Having to take the bus from NJ to the city this week as my apartment is going through an almost complete gut renovation I’ve come to notice the actions of suburbanites and quite frankly it’s bothersome. One of the things you notice in the Suburbs is how ridiculous the commute it, unlike the subway which is a totally shoving and pushing match, when people wait for the bus they stand in one orderly line and wait till other people get off. I felt like somebody transported me from New Jersey to Taipei as I stood at the bus-stop. I guess it’s the city life but the subway really shows you the way people are.

Take my 5 month pregnant wife, she gets onto the subway with her belly sticking out and every jackass sitting on the train immediately looks down to avoid eye-contact. God forbid that you stand your XXL ass up for 5 minutes to let a pregnant lady sit. I am the biggest sucker for this stuff myself, everytime I get a seat and I see any woman who could possibly be pregnant coming onto the train I jump up and offer it. Although sometimes after I get up I realize the chick actually isn’t pregnant but just fat. I don’t take any chances though, any woman who could possibly need a seat will get one from me, cause I’m a sucker for chivalry. Then again if you are driving your decked out Honda Civic through my neighborhood blasting Salsa at 100,0000 decibels at 2AM on a Sunday night or shove your way onto a subway car before others have a chance to get out what level of class do you have anyway?
But the suburbs aren’t perfect either, they have their own defiant behavior like how every person on the bus or commuter train will sit on the outside seat leaving the inside seat open. I know you don’t want to sit next to somebody but get over yourself, it’s public transportation at 8AM going to NYC you can’t expect to have two seats all your own. It’s the same routine every morning, some chick sitting doing everything she possibly can to avoid eye-contact and then when you ask her to move so that you can get a seat she looks at you like you are the one inconveniencing her. Then instead of moving over and taking the inside seat, she kind of rotates her body forcing me to do some kind of reverse limbo as I climb over her trying to not to touch her while avoiding the overhead storage compartment with my big-bobble head while the bus is speeding down the road hitting every pothole and bump from there to Port Authority.

1 comment:

Cathy said...

hi david, how's your week? you ignored my last email and i guess it's cuz i asked too many personal questions. but i really need to know these things cuz i'm worried for myself. lately i'm very into babies. i also find myself staring at expecting women all the time. i hate the word pregnant. that sounds fugly, right? but expecting sounds really prettier.

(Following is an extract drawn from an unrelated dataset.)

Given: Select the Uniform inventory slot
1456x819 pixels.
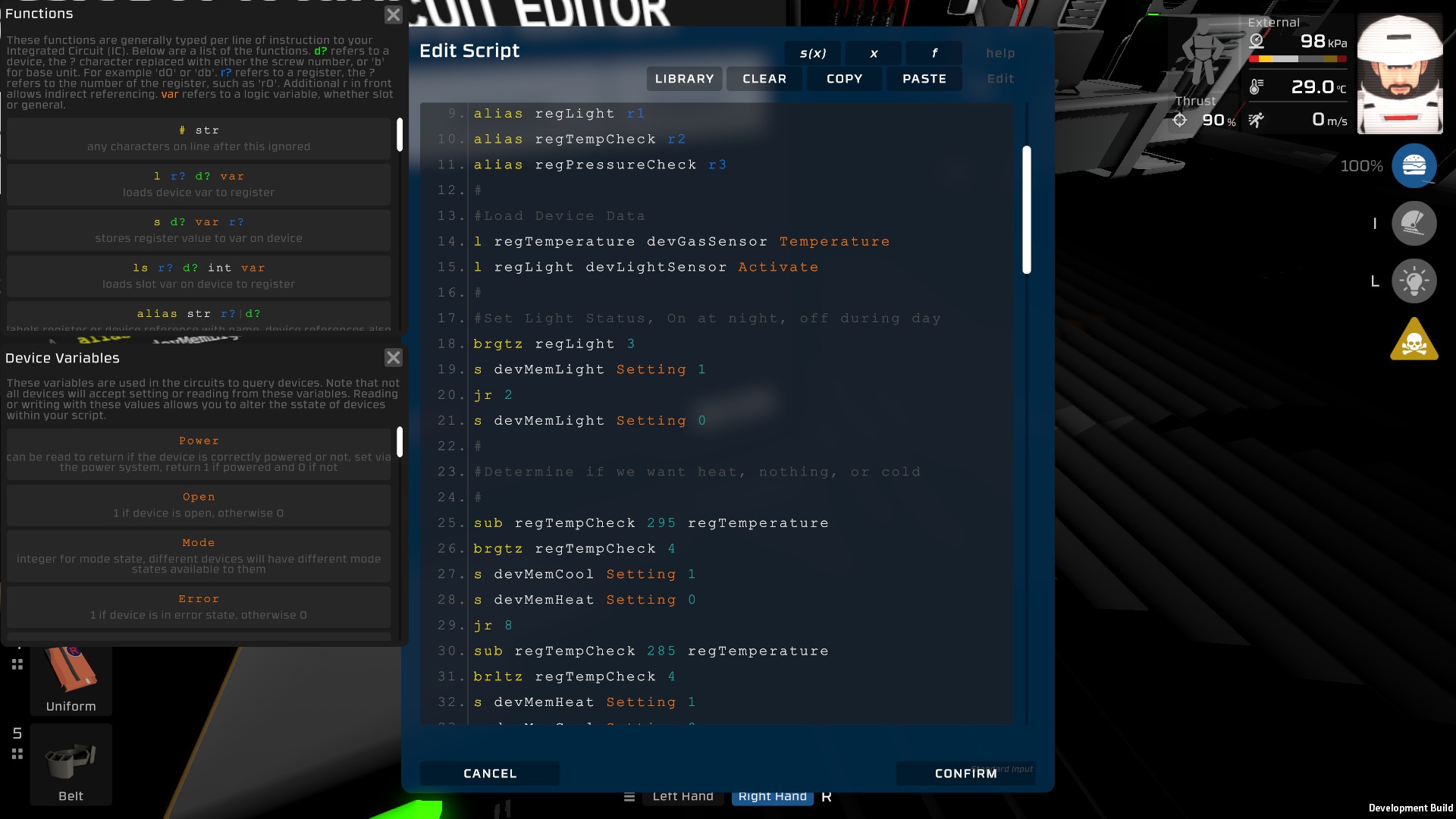Looking at the screenshot, I should tap(71, 679).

so omfg i totally agree about the sitting-on-the-outside-seat thing on the buses annoys the sh!t outta me. i mean, i've done it a few times too but then i realize how i obnoxious it is and as much as i don't wanna be trapped on the inside seat either cuz i get scared that i won't get off the bus quickly enough and i'll miss my stop cuz in junior high school, that used to happen to me on the crowded bus. anyways, the sitting-on-the-outside-thing. i force myself to sit on the inside now even though you're totally inviting ppl to sit next to you. i love your references to size XXL ppl. it always cracks me up. today i was running around like crazy and couldn't read your blog so i had withdrawal. i have no time for anything this week so i'm really pissed that i still haven't watched the real housewives of nj season finale yet. i also am overdue for a self-absorbed soliloquy.